What the generals may not have anticipated was the fury of the people, and the fearlessness of a new generation of protesters inspired by civil disobedience movements in Hong Kong and Thailand. Hundreds of thousands of people have marched in the streets or have walked off their jobs in the days since the coup. Youthful protesters have imbued the resistance with an almost carnival atmosphere, most notably by projecting on the sides of buildings defiant images of a dove of peace, the three-finger salute of “The Hunger Games” and the smiling face of Ms. Aung San Suu Kyi. General Min Aung Hlaing’s face, by contrast, has been routinely defaced on posters and online. A hacked state news media website began flashing the message, “We want democracy! Reject military coup! Justice for Myanmar!”

There is, of course, a dark side to this story. No similar mass protests were mounted against the military’s brutal hounding of the Rohingya minority, forcing many to flee to neighboring Bangladesh, or against the exclusion of many ethnic minorities from participating in the general election. The international moral standing of Ms. Aung San Suu Kyi, once a hero of democracy and human rights, was badly tarnished when she failed to publicly protect the Rohingya Muslims and defended their treatment by the military before the International Court of Justice. She has also been criticized for being intolerant of critics and blocking the rise of a new generation of leaders.

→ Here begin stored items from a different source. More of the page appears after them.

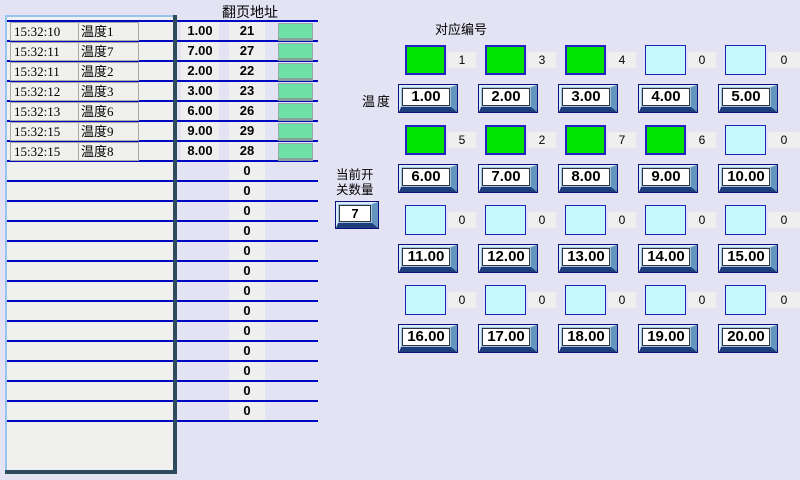  What do you see at coordinates (175, 244) in the screenshot?
I see `log-table-border-right` at bounding box center [175, 244].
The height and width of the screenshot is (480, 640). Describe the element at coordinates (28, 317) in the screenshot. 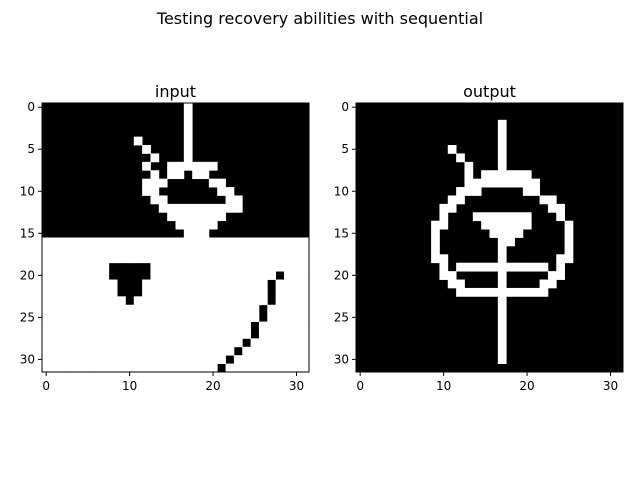

I see `input-y-tick-label: 25` at that location.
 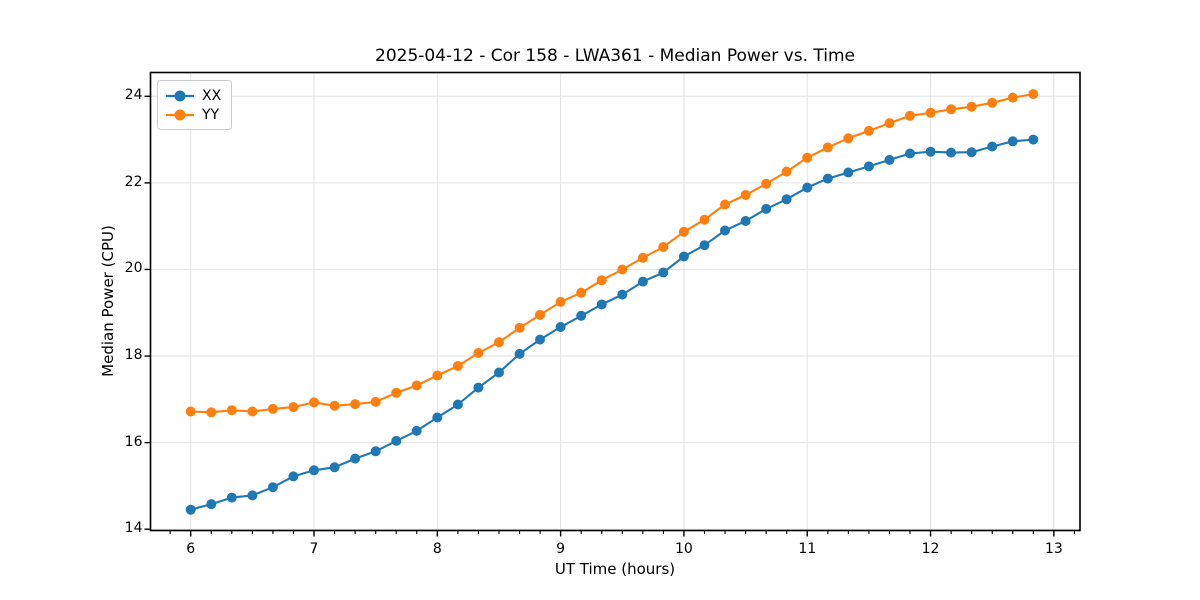 What do you see at coordinates (134, 528) in the screenshot?
I see `y-tick-label: 14` at bounding box center [134, 528].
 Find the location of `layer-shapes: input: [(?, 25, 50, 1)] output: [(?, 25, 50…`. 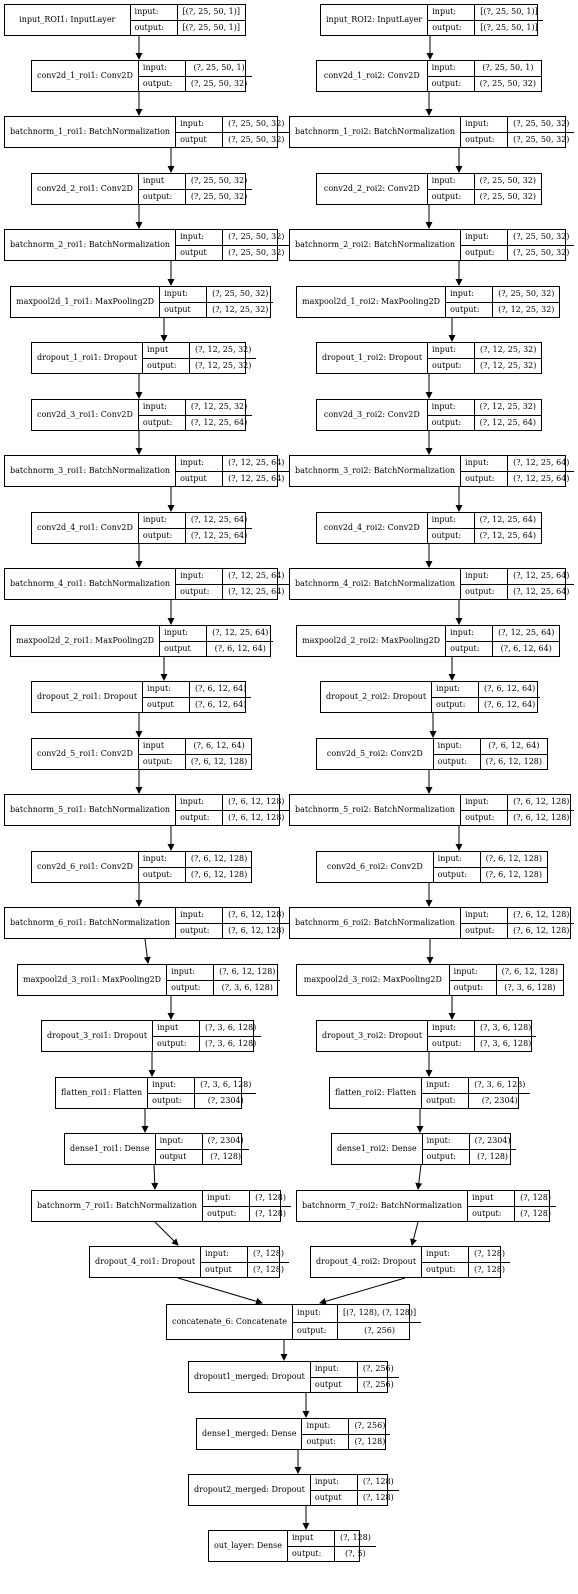

layer-shapes: input: [(?, 25, 50, 1)] output: [(?, 25, 50… is located at coordinates (188, 20).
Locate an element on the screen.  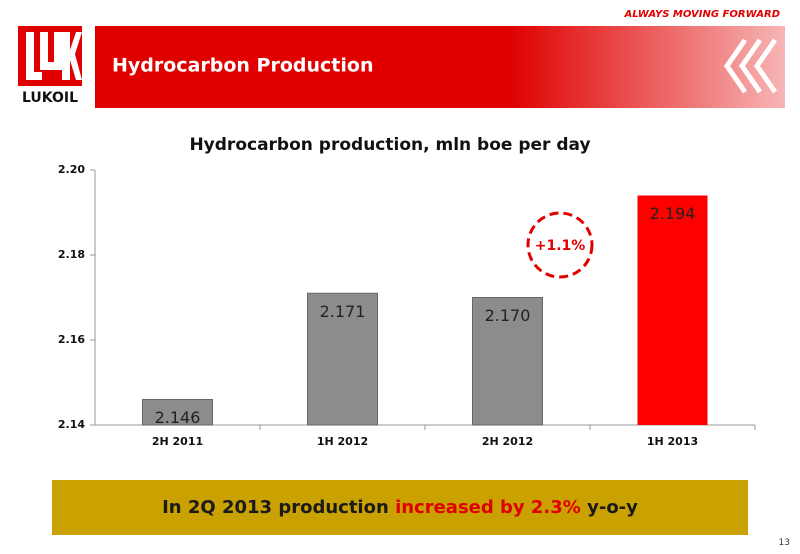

But this month’s military coup also showed how tenuous Ms. Aung San Suu Kyi’s authority was under a powerful military caste that, as has been made clear now, was never prepared to truly share power. What she might have done had she wielded independent power cannot be known, but Myanmar’s chances of shaping an equitable coexistence of its many minorities have to be far stronger under a democratic, fully civilian government than under an illegitimate military junta. However compromised her reputation in the world, to many Burmese Ms. Aung San Suu Kyi, daughter of the founding father of modern Myanmar, remains the face of opposition to the dictatorship of the generals.

The reaction from Washington was refreshingly swift and stern in condemning the coup, compared to the coddling of strongmen and disinterest in human rights during the Trump administration. President Biden’s team announced he was imposing sanctions on the generals, preventing them from accessing $1 billion of funds kept by their government in America. Predictably, China and Russia have already made clear that they will block any attempt to take action through the United Nations Security Council.

What is happening in Myanmar is not about one woman, nor even about the myriad complex problems the country faces. It is about an election that was stolen by men in embroidered epaulets with a history of treating the country as a personal fief. The Burmese in their millions have bravely demonstrated that they do not want to be ruled by a corrupt, arbitrary, abusive and incompetent military. In this, they deserve the world’s full support.